# Good car for Uber X ?



## Jeffro (Mar 7, 2016)

Hi All,

I'm just starting out looking at getting into Uber to make some extra income (Big pay cuts recently in my daytime job.)

Have put in F class application to licencing centre with all docs - that's it so far.

I have company car so need to purchase a car to drive Uber x - does anyone have any suggestions - was looking at maybe Toyota Corolla - can pick up a 2012 for about 11 thousand.

Cheers, Jeff


----------



## MyRedUber (Dec 28, 2015)

Toyota Camry Hybrids are popular with taxi owners for good reason. Roomy, comfortable. good fuel economy in city/suburban traffic. Models after Nov 2011 had more boot space. 
But given Uber's repeated reduction in fares and increasing commission, and the volatility of the whole taxi / hire car / rideshare market, I'd suggest not investing any significant money in any business based on Uber. Don't spend any more that maybe a new phone.
If you need a new car for your own use, and you might use it occasionally for UberXing, ok. But don't base your purchase on your Uber business. Guarantee you'll lose money.

[REQUEST] Repeat the stretch of the thread about choosing a car for Uber X from "Have put in" through "more boot space.", word for word.

Data for locating visible targets
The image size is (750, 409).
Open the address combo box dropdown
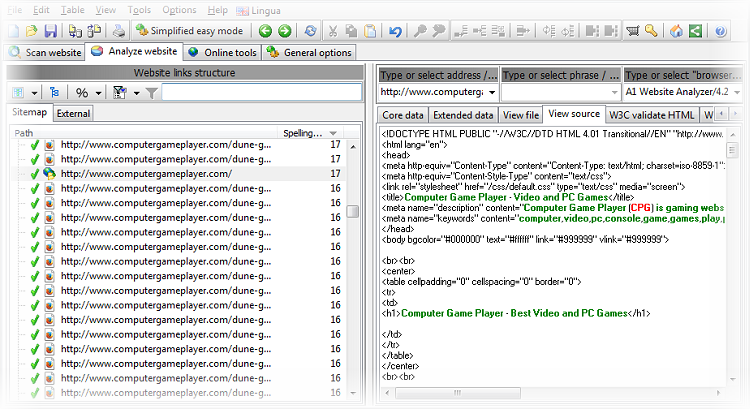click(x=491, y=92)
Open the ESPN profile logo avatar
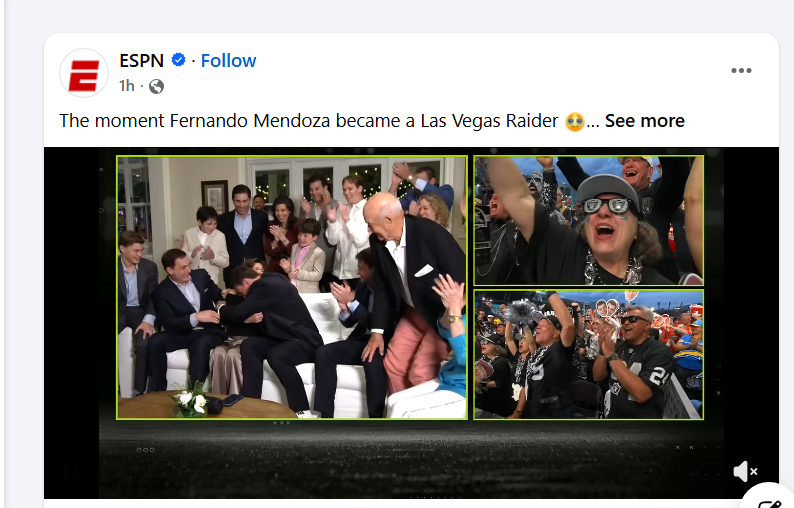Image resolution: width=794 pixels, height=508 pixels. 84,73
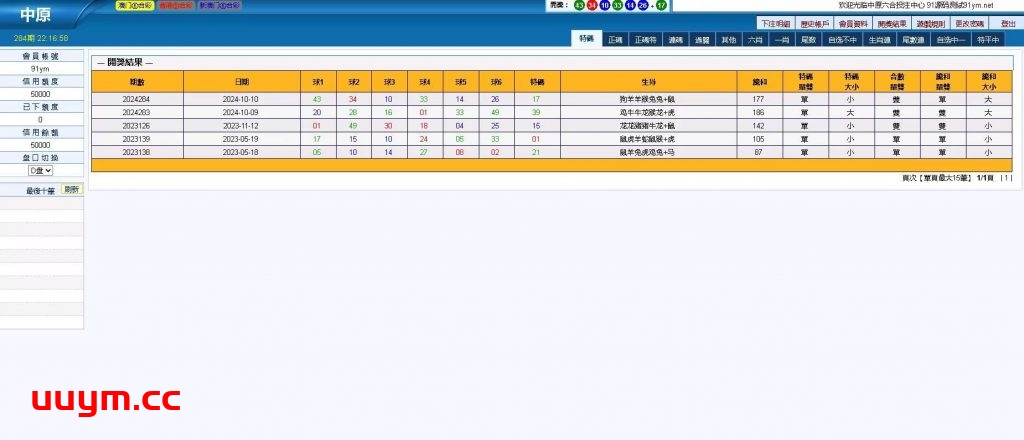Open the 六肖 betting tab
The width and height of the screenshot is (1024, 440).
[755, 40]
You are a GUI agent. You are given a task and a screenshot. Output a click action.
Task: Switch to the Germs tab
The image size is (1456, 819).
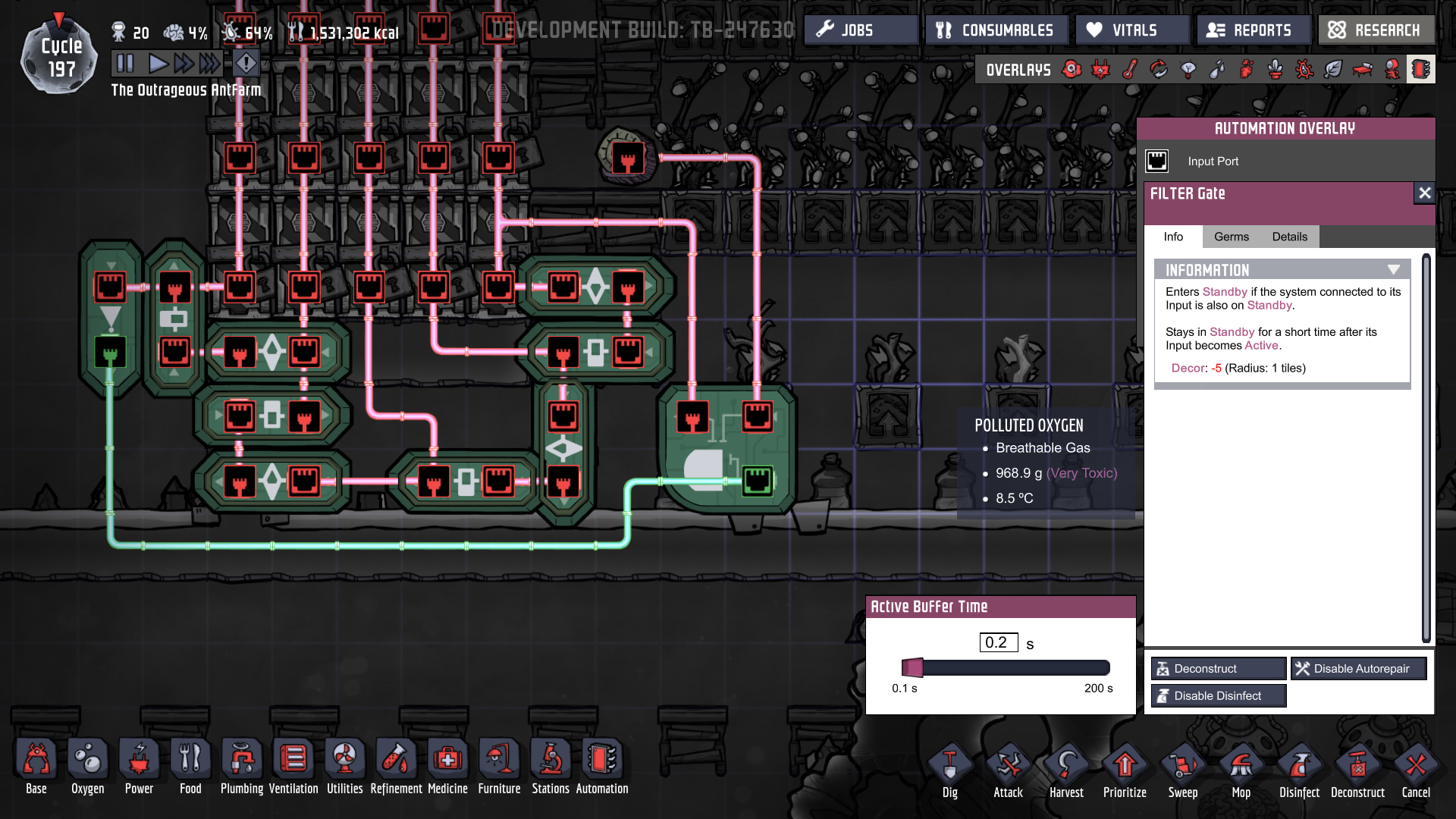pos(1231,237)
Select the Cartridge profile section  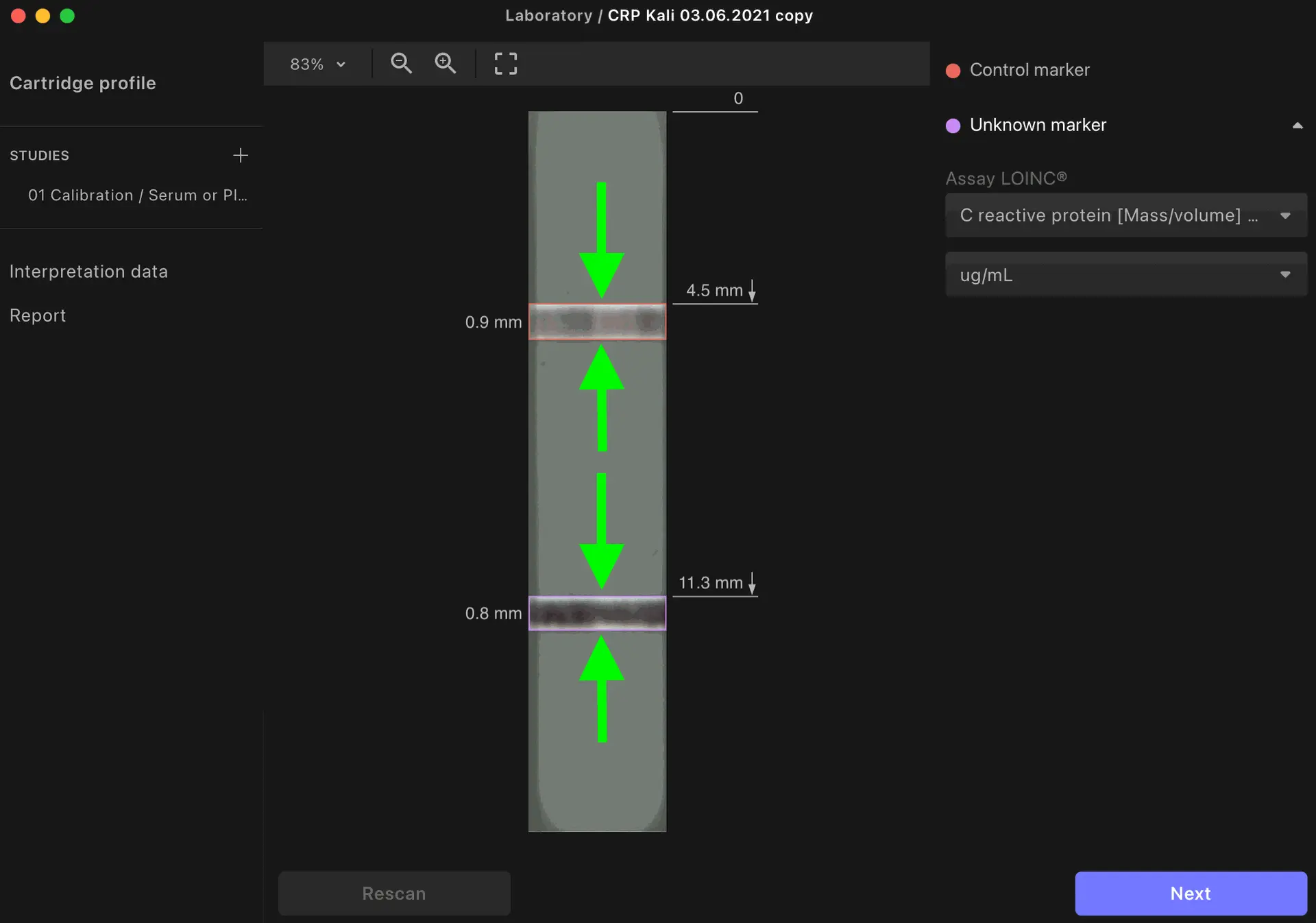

* * *

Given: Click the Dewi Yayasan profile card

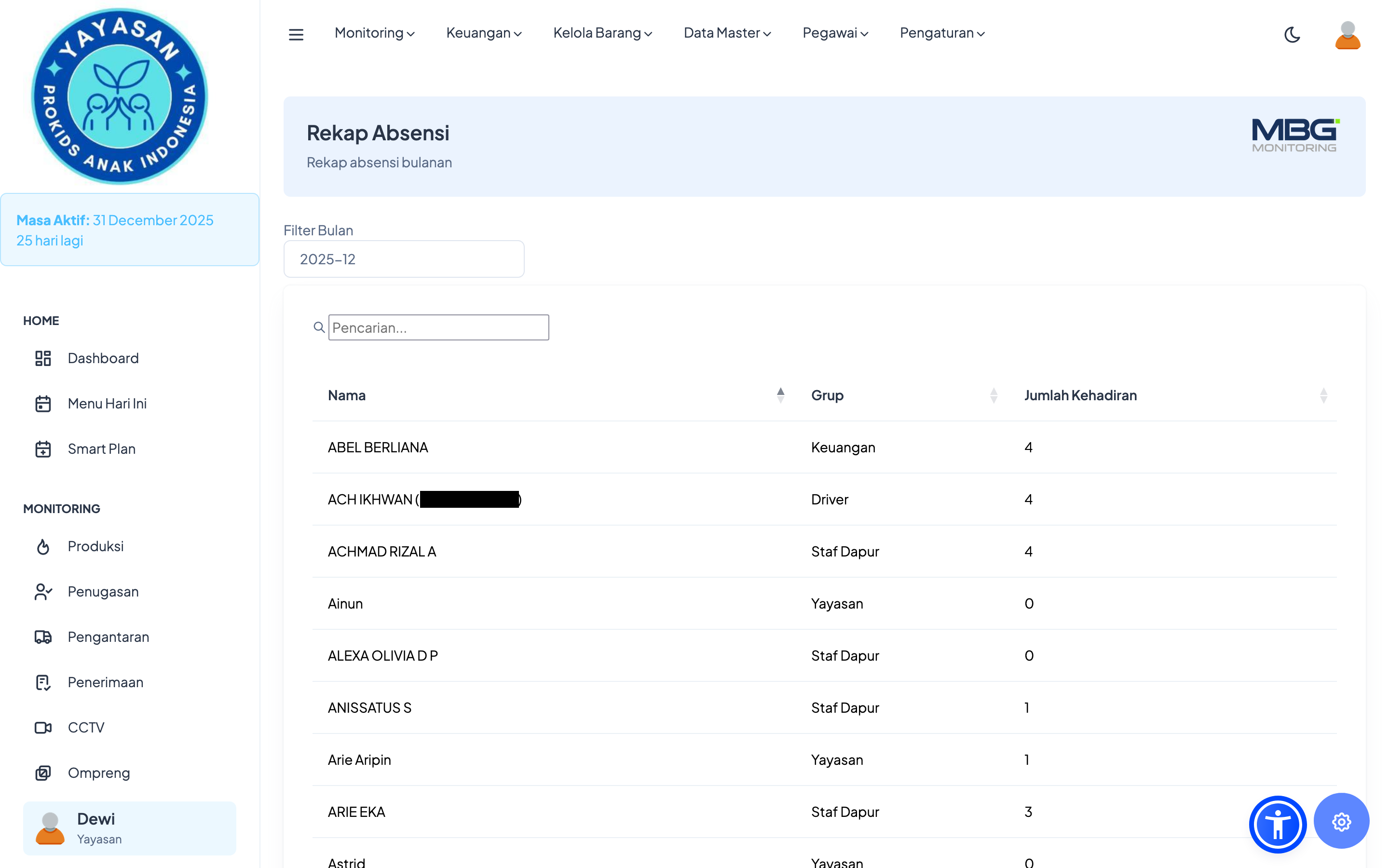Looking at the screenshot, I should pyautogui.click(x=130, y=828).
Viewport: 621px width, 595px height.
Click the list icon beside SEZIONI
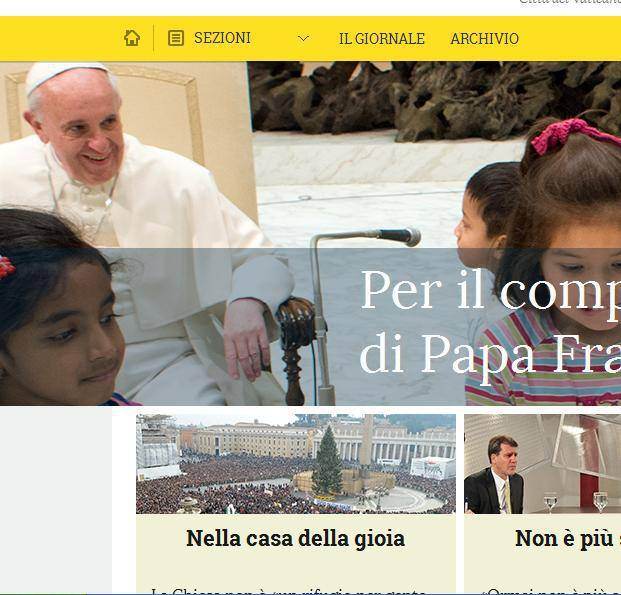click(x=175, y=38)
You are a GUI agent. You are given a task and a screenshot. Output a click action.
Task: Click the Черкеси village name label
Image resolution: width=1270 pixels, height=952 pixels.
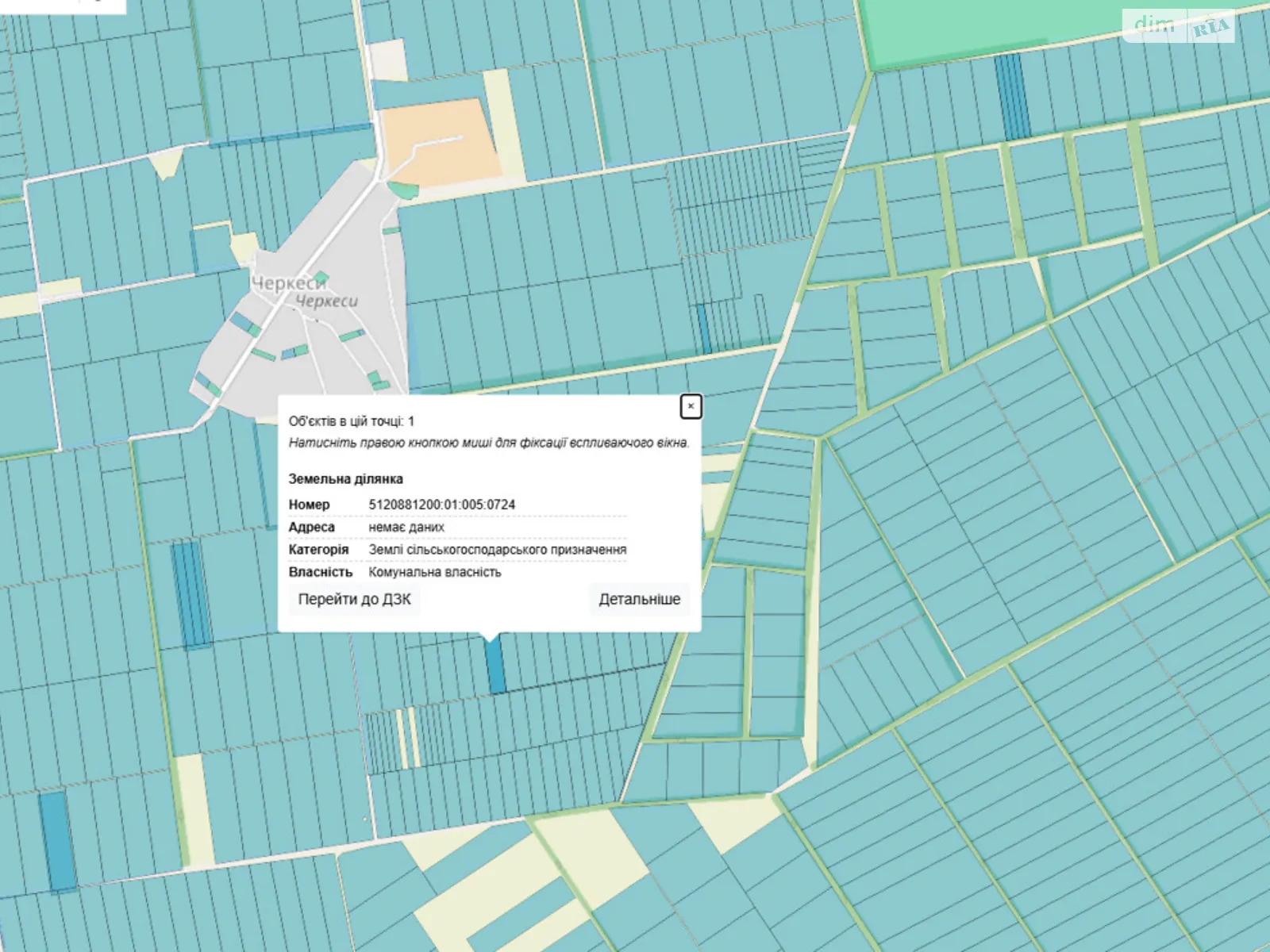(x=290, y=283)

[EXERCISE ANSWER]
Have put in F class application to licencing centre with all docs - that's it so far.

I have company car so need to purchase a car to drive Uber x - does anyone have any suggestions - was looking at maybe Toyota Corolla - can pick up a 2012 for about 11 thousand.

Cheers, Jeff


----------



## MyRedUber (Dec 28, 2015)

Toyota Camry Hybrids are popular with taxi owners for good reason. Roomy, comfortable. good fuel economy in city/suburban traffic. Models after Nov 2011 had more boot space.